As Diaz notes, the term USSD means Unstructured Supplementary Service Data. This is a special number sequence that is used by wireless service providers to execute instructions in your phone. He also was kind enough to provide a list of phones that have been compromised:
Here's a list of the potentially compromised phones:
• Samsung Illusion SCH-I110 (TouchWiz 3.0)
• Samsung Infuse 4G (TouchWiz 3.0)
• Samsung Rugby Smart (TouchWiz 3.0)
• Samsung Droid Charge
• Samsung Galaxy Gio (TouchWiz 3.0)
• Samsung Galaxy Fit (TouchWiz 3.0)
• Samsung Galaxy Mini (TouchWiz 3.0)
• Samsung Galaxy Mini 2 (TouchWiz 3.0)
• Samsung Galaxy 3 (TouchWiz 3.0)
• Samsung Galaxy 5 (TouchWiz 3.0)
• Samsung Captivate Glide (TouchWiz 4.0)
• Samsung Gravity Smart
• Samsung Exhibit II 4G (TouchWiz 4.0)
• Samsung Galaxy Y (TouchWiz 4.0)
• Samsung Galaxy W (TouchWiz 4.0)
• Samsung Galaxy R (TouchWiz 4.0)
• Samsung Galaxy Ace (TouchWiz 3.0)
• Samsung Galaxy Ace Plus (TouchWiz 4.0)
• Samsung Galaxy Ace 2 (TouchWiz 4.0)
• Samsung Galaxy Pro (TouchWiz UI v3.0)
• Samsung Galaxy Pocket
• Samsung Galaxy S (TouchWiz 3.0 / TouchWiz 4.0)

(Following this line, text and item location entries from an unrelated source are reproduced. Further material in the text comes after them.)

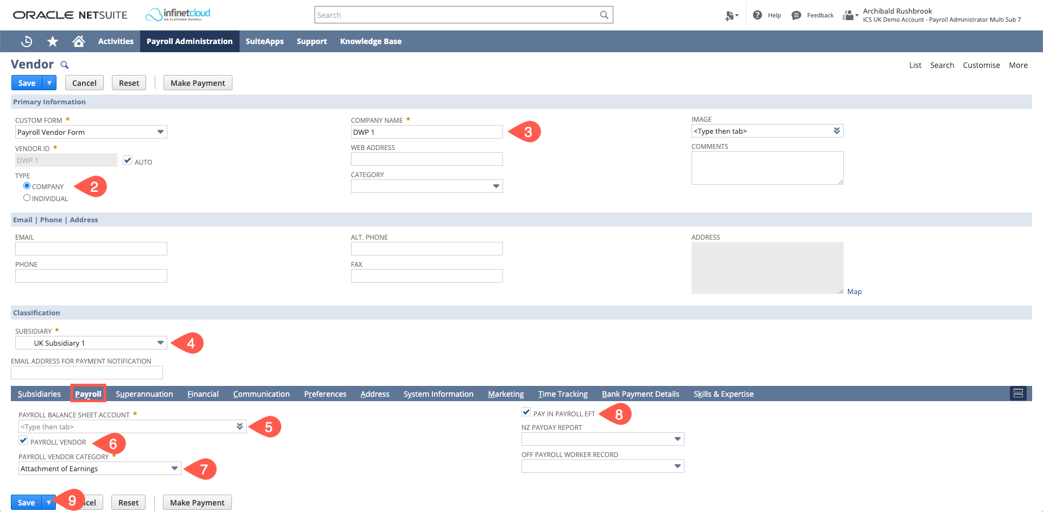1043x512 pixels.
Task: Expand the Custom Form dropdown
Action: coord(160,132)
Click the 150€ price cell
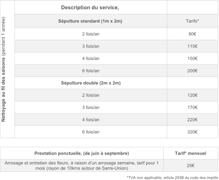 pyautogui.click(x=192, y=58)
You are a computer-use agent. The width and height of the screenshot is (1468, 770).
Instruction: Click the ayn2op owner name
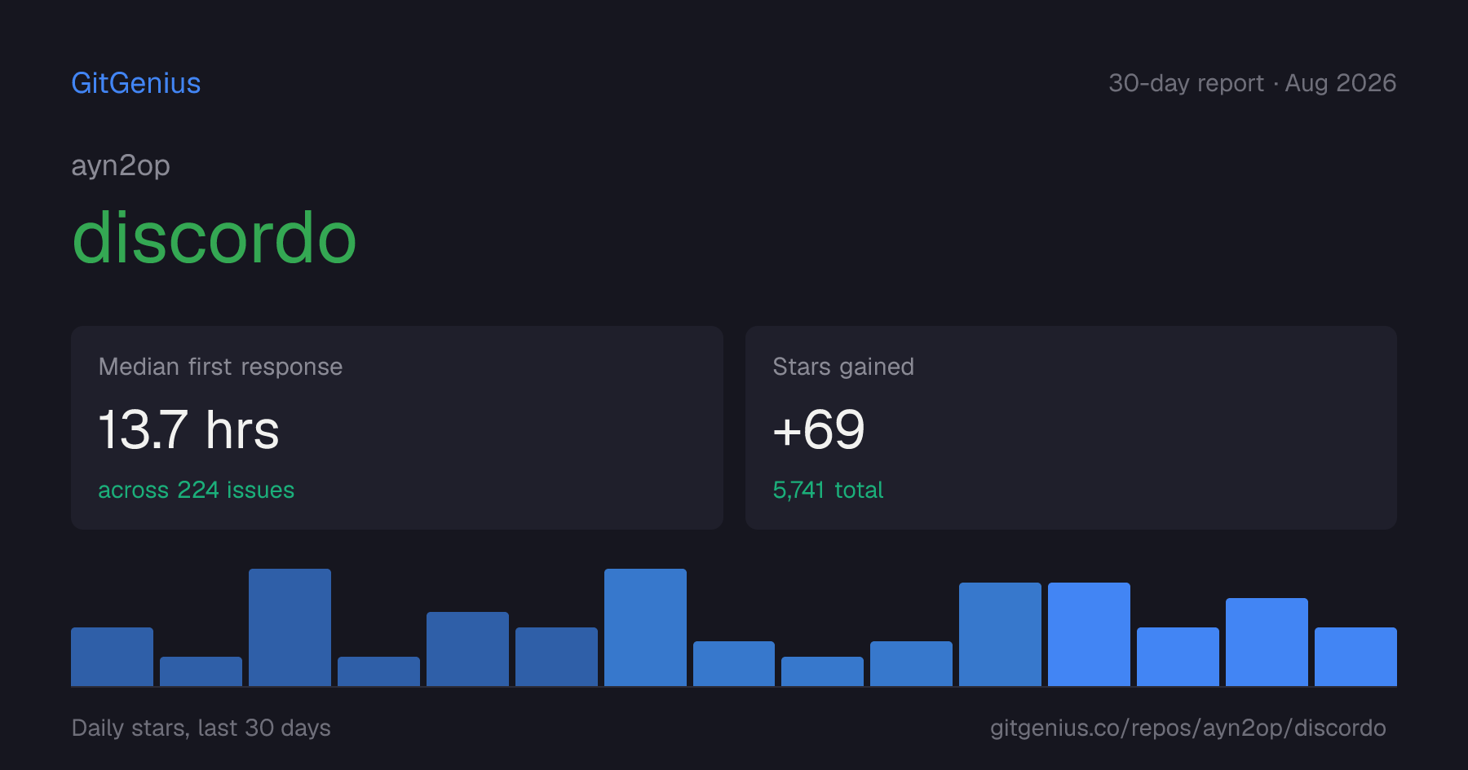pyautogui.click(x=121, y=166)
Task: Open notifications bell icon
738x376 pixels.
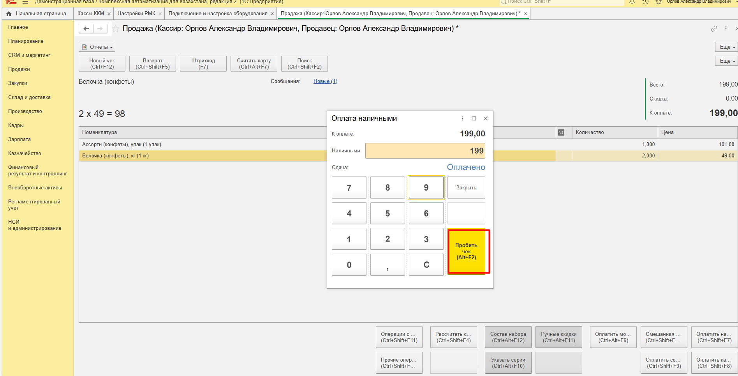Action: 632,2
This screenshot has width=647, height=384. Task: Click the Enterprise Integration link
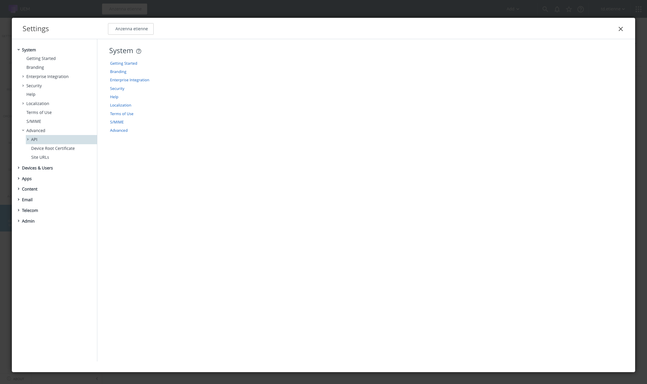click(x=130, y=80)
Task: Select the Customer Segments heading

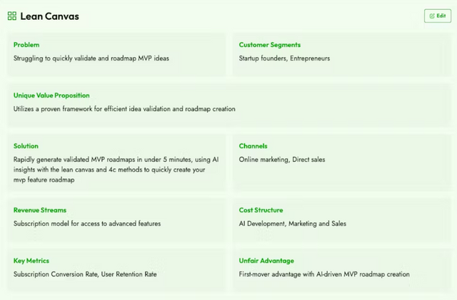Action: click(270, 45)
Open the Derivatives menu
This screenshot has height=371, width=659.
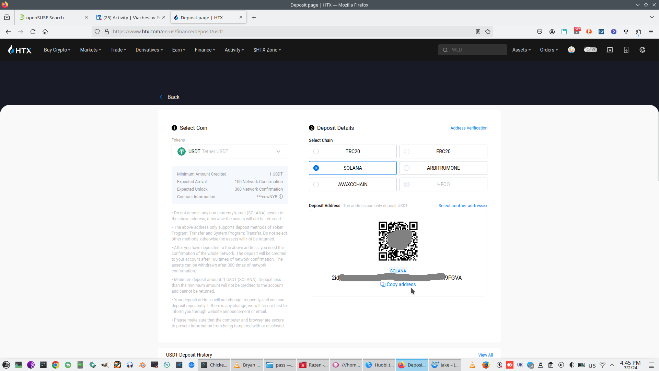[149, 50]
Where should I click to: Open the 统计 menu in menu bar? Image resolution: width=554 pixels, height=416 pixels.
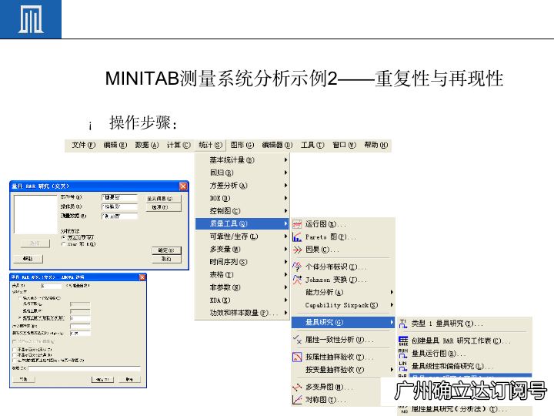point(209,145)
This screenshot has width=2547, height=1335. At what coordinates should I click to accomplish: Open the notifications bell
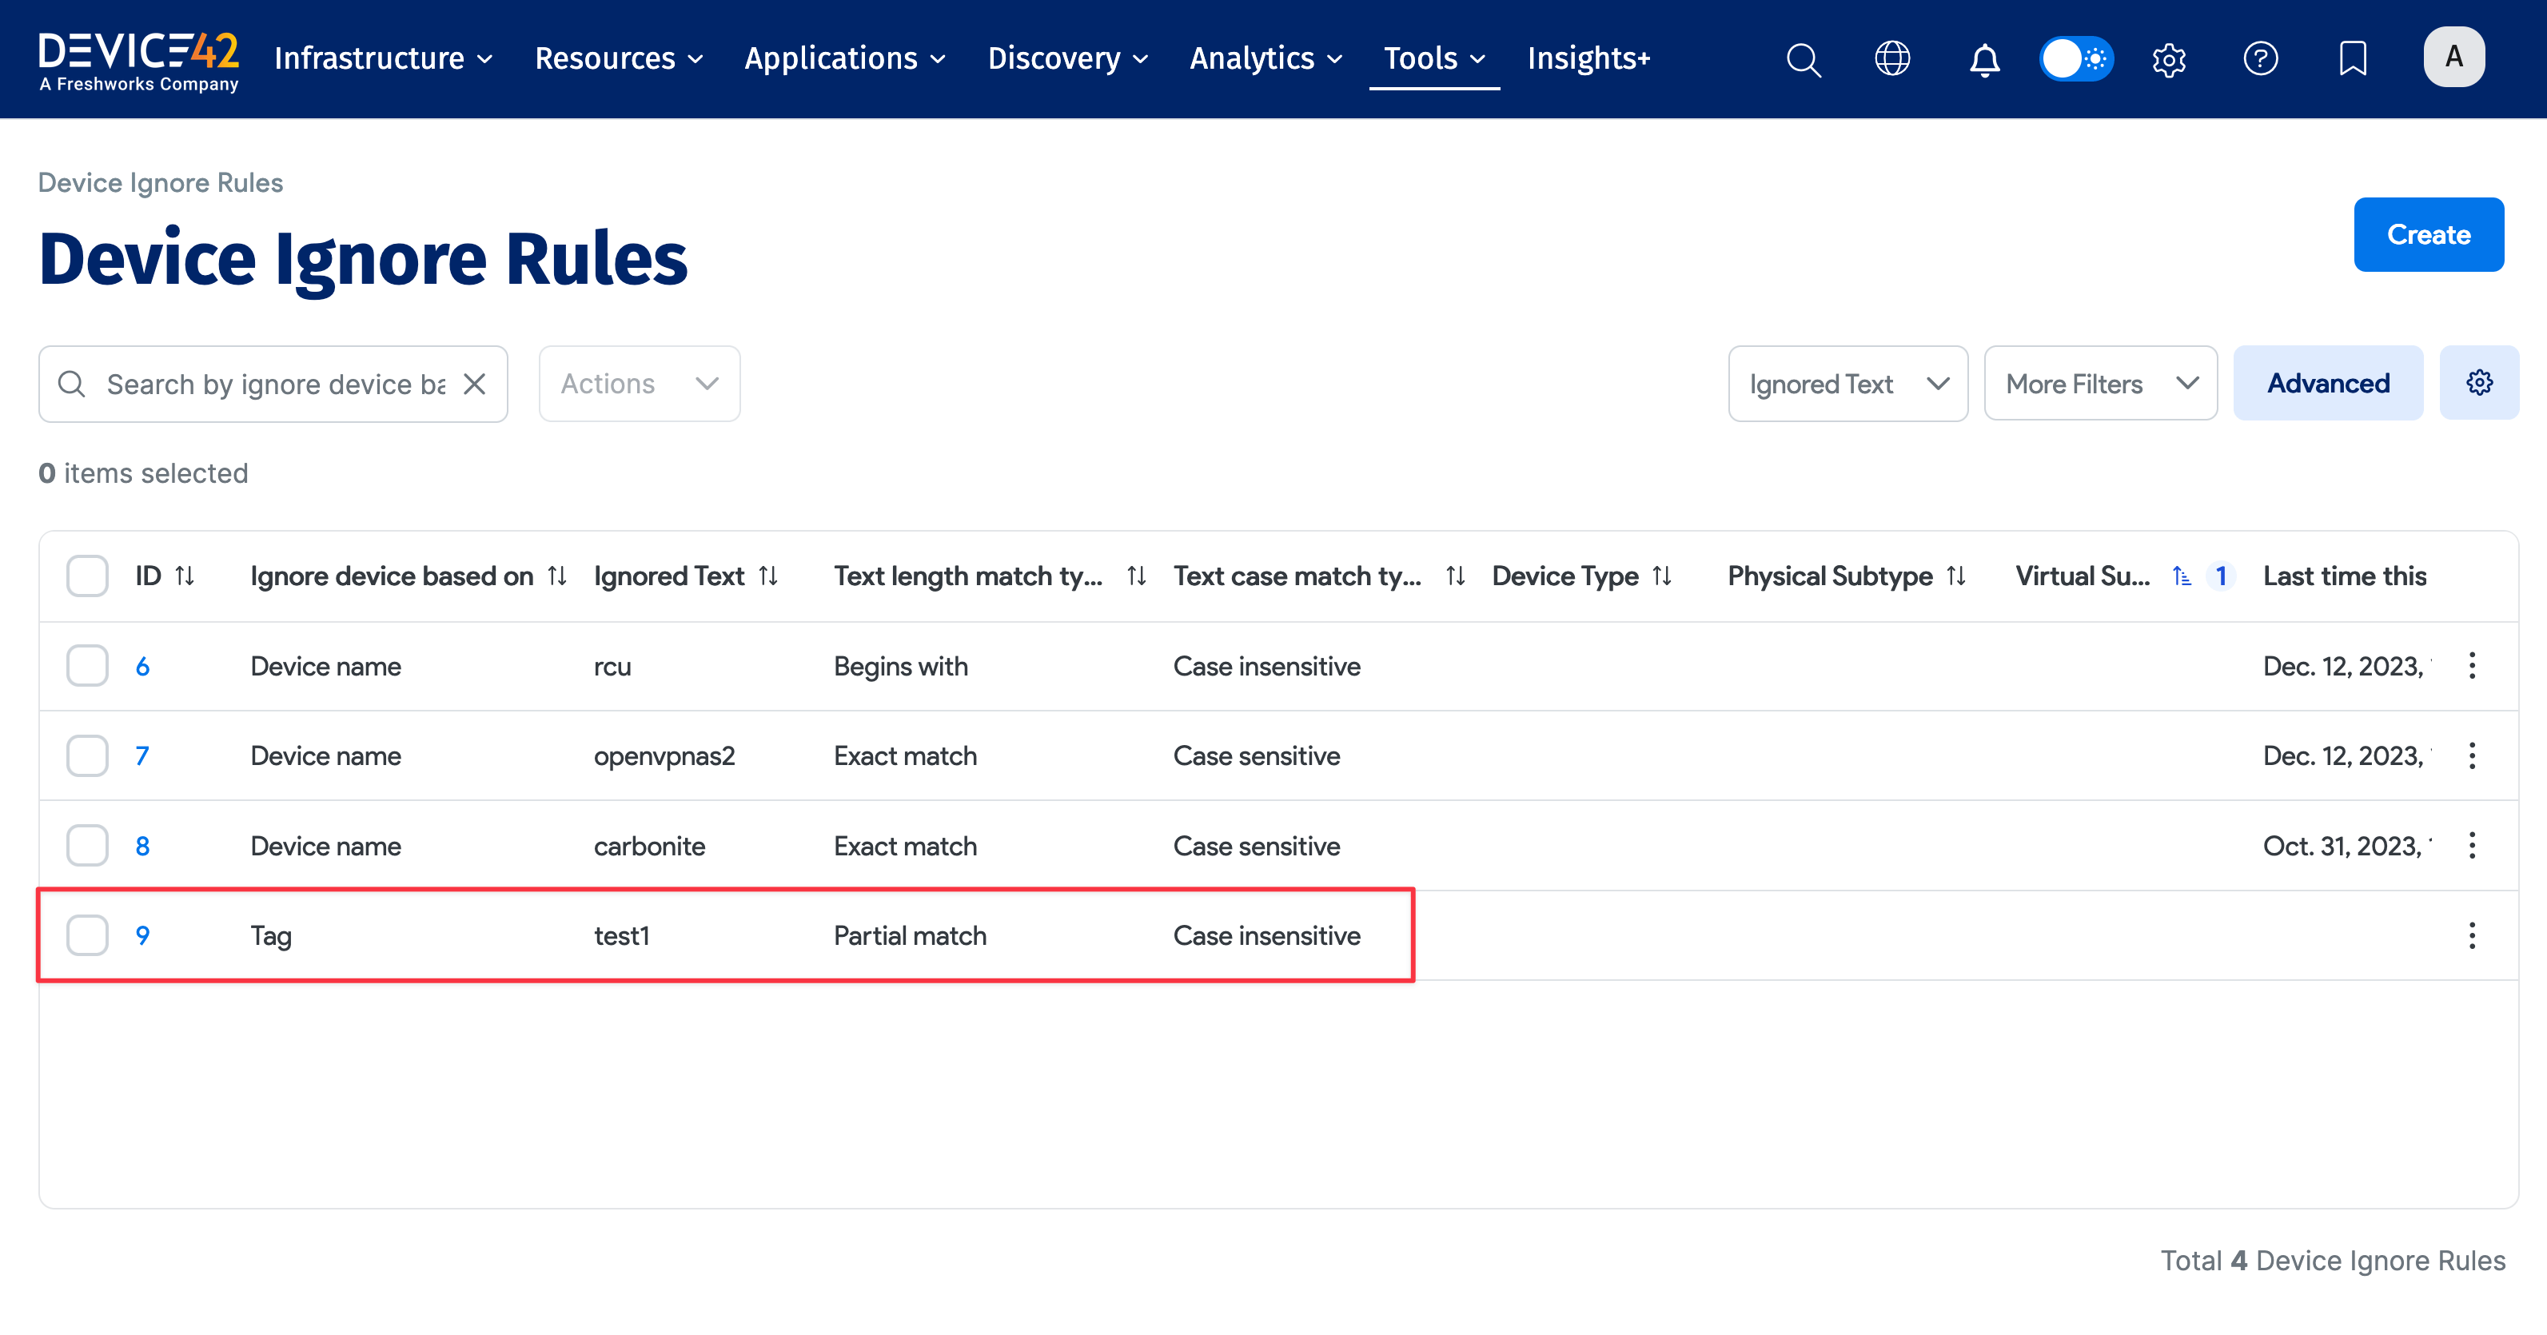tap(1984, 59)
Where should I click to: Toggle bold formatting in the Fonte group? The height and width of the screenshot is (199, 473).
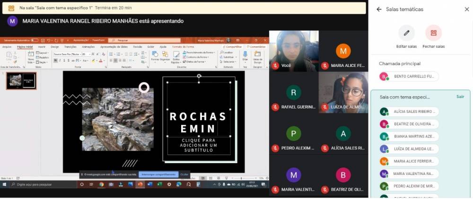[55, 60]
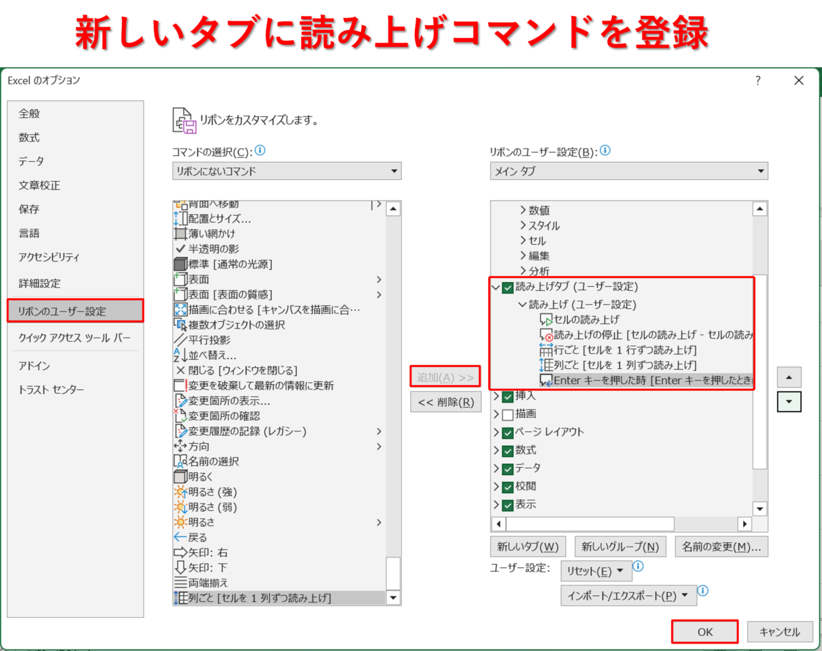Click the OK button
822x651 pixels.
tap(705, 632)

• Samsung Galaxy S Blaze 4G (TouchWiz 4.0)
• Samsung Galaxy S Duos (TouchWiz 4.0)
• Samsung Galaxy SL I9003 (TouchWiz 3.0 / TouchWiz 4.0)
• Samsung Galaxy S Plus (TouchWiz 3.0 / TouchWiz 4.0)
• Samsung Galaxy S Advance (TouchWiz 4.0)
• Samsung Galaxy S II (TouchWiz 4.0)
• Samsung Galaxy S II Skyrocket (TouchWiz 4.0)
• Samsung Galaxy S III (TouchWiz Nature UX)
Unfortunately (and this included me), reader Dylan Reeve says that the problem —executing a USSD code without user intervention from a website, or other delivery vector — in his experience also affects an HTC One X (running HTC Sense 4.0 on Android 4.0.3) and a Motorola Defy (running Cyanogen Mod 7 on Android 2.3.5). Mr. Reeve also was kind enough to suggest that if you are running the latest firmware for Galaxy S3 (4.0.4) you should not have a problem, and that the issue can be avoided by installing an alternative dialer app from Google Play.
Reeve is not the only one offering advice on what to do if you are nervous. Lots of people have weighed in. The consensus seems to be to do what may appear to be obvious but is good practice in any event.
1. Always avoid links that you are suspect of. I know from a bad click on Twitter just how bad things can get in a hurry.
2. Yes, by all means use an alternative dialer app for making calls that will not automatically execute the USSD instructions.
3. Make sure you have the latest firmware for your phone.
4. Make a daily backup of your phone to your computer so in the event of disaster you can be back in action quickly.
If you have questions as to whether you are running the latest firmware do the following: load your phone's Setting app and scroll down to About Device. Tap that, then the Software Update tab at the top of the next screen that appears. Then, tap Update on the following screen. Your phone will check for updates and install the latest if you're running an older version.
After reading the various items on this I followed the instructions above and to my relief I was on the latest firmware and until the next flaw is found have a lot more peace of mind. This really is a case where as the old bromide goes, “an ounce of prevention is worth a pound of cure.”